Towards Cavity-Assisted Fast Rubidium-Tuned Quantum Light Sources

The realization of large-scale quantum networks has become a global priority at the frontier of quantum information science. As a technological backbone for these systems, the development of scalable single-photon sources tuned to rubidium transitions is of paramount importance. We report on our progress regarding the implementation of a DLCZ protocol heralded single-photon source [1] using an ensemble of cold rubidium simultaneously coupled to two optical cavities at the Stony Brook University (SBU) QIT Laboratory. Using a lambda system in the D1/D2 line, we stabilize one cavity to the F=1 to F’=1 transition. After pumping the atoms with the F=2 to F’=1 ('write') field, we observe Stokes photons emitted into the cavity mode with a rate of several kHz. We show preliminary results where these photons are used to herald the generation of Anti-Stokes photons (using a F=1 to F’=1 'read' field) into a second cavity mode coupled to the F=2 to F’=1 transition, achieving a cavity-assisted DLCZ landscape.

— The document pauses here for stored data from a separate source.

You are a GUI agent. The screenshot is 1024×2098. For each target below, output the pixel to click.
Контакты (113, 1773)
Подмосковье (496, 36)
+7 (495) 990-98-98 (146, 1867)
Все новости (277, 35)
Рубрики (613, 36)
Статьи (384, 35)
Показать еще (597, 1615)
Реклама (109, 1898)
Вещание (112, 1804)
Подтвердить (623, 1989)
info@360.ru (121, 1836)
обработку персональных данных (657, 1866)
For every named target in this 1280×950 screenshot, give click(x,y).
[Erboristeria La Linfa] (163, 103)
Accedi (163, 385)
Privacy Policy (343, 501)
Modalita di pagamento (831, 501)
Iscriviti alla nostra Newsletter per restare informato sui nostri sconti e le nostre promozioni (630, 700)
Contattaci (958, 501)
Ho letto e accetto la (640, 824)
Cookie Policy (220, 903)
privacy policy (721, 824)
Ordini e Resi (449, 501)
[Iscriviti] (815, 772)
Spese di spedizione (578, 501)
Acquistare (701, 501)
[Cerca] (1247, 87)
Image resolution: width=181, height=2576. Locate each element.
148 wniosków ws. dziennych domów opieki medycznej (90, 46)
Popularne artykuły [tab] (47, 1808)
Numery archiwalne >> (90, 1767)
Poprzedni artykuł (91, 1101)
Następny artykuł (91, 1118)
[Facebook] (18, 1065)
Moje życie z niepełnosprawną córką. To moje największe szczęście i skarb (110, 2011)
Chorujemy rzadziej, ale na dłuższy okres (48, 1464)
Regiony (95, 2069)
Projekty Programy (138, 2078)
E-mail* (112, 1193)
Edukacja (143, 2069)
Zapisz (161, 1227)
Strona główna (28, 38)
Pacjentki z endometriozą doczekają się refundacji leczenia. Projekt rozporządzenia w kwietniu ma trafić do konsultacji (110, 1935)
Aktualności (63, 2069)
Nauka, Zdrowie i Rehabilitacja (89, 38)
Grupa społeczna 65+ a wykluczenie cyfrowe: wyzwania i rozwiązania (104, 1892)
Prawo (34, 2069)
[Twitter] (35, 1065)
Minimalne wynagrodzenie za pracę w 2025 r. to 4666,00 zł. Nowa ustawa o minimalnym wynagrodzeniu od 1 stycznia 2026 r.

We are planning to combine this source with a single-photon free-space optical link between SBU and Brookhaven National Laboratory (BNL) over a line-of-sight distance of 20km. We will also report on the current progress towards transmitting these rubidium-tuned photons from SBU and storing them in a remotely located atomic quantum memory at the BNL site.

[1] L.M. Duan, et. al., Nature, 414, 6862 (2001).